These wasps, known as
Microplitis croceipes, have an ability to adapt to the chemical odor that best leads them to food and larvae host — in their natural setting, caterpillars.
In the lab, Rains can easily manipulate a wasp's flexible aptitude to associate different odors with food.
First, he puts a small filter paper soaked in the desired chemical compound inside a foil-covered jar, poking holes into the foil to allow the chemical scent to escape.
Then he places a sugar-soaked filter paper on top of the foil.
Finally, Rains allows the wasps to feed for 10 seconds on the sugary filter paper before removing them for 30 seconds. He repeats this process about three times and in less than five minutes, has a trained wasp hound.
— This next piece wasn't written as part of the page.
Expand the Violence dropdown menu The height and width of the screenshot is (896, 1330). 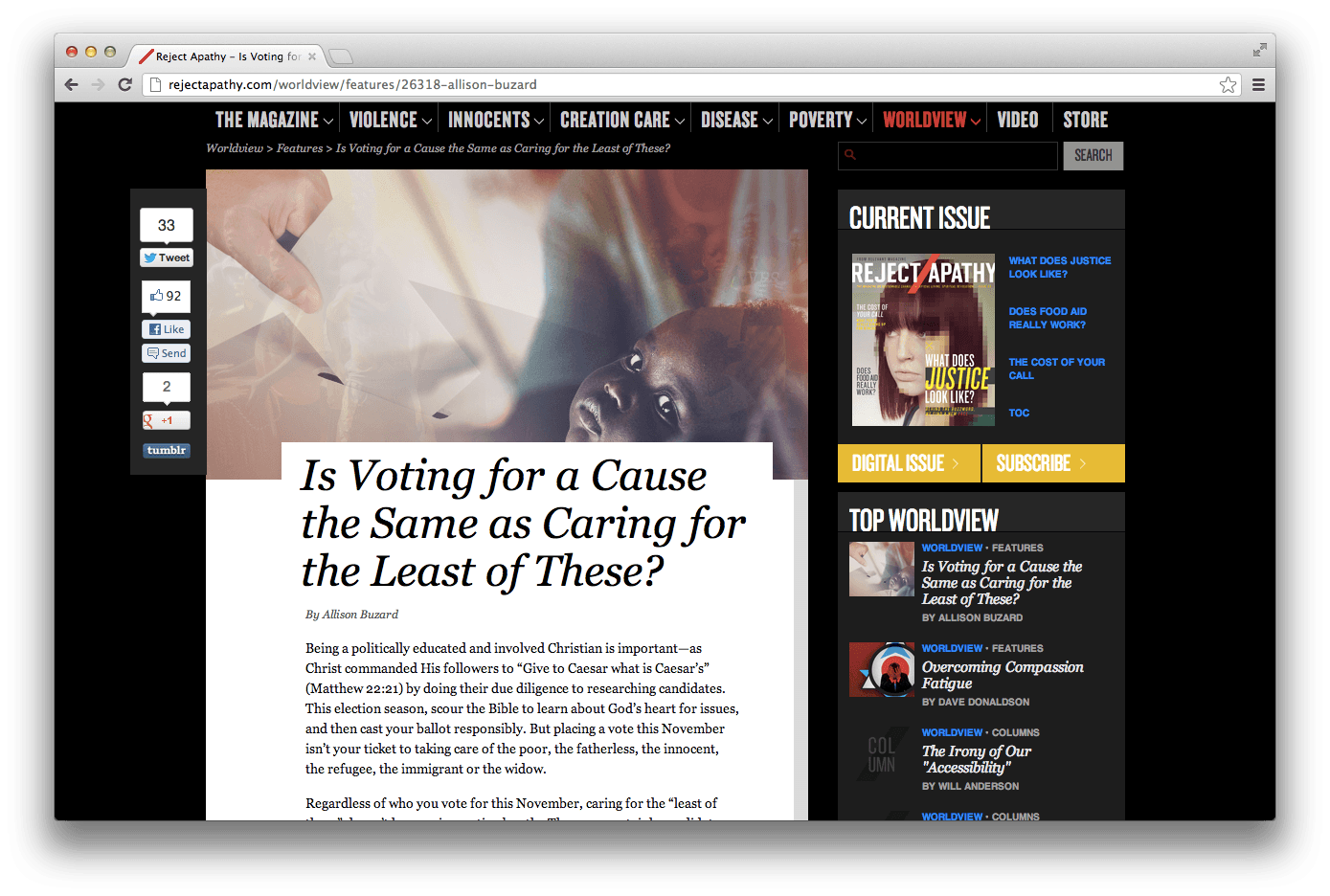391,120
Five wasp hounds are placed into a clear, ventilated, disc-shaped cartridge. The cartridge is placed into the bottom of the Wasp Hound canister, near an air hole. A fan at the top of the device pulls air into the canister through the air inlet.
If the air contains the chemical signature of the odor the wasps have been trained to recognize, they congregate near the air hole.
A tiny Web camera affixed to the top of the canister records their movement and transmits it to a nearby computer, which analyzes the goings-on and initiates an alarm when the wasps gather around the air inlet.
"I think the approach Rains is taking is becoming more and more realistic as time passes because of improvements in technological capabilities," said associate professor Raj Raman, a biosystems engineer at the University of Tennessee.
To date, the wasps have been trained to detect the chemical odor given off by a hard-to-spot toxic fungi that infects corn and peanuts and can be carcinogenic in humans.
By placing a large tarp over a wagon of peanuts, any chemical odor emanating from the toxic fungi will become trapped in the space above the wagon.
The air can then be easily and quickly sensed with a wasp-filled canister.
Rains is working on fine tuning the wasp's sensing abilities and believes the device could be ready for the market in five to 10 years.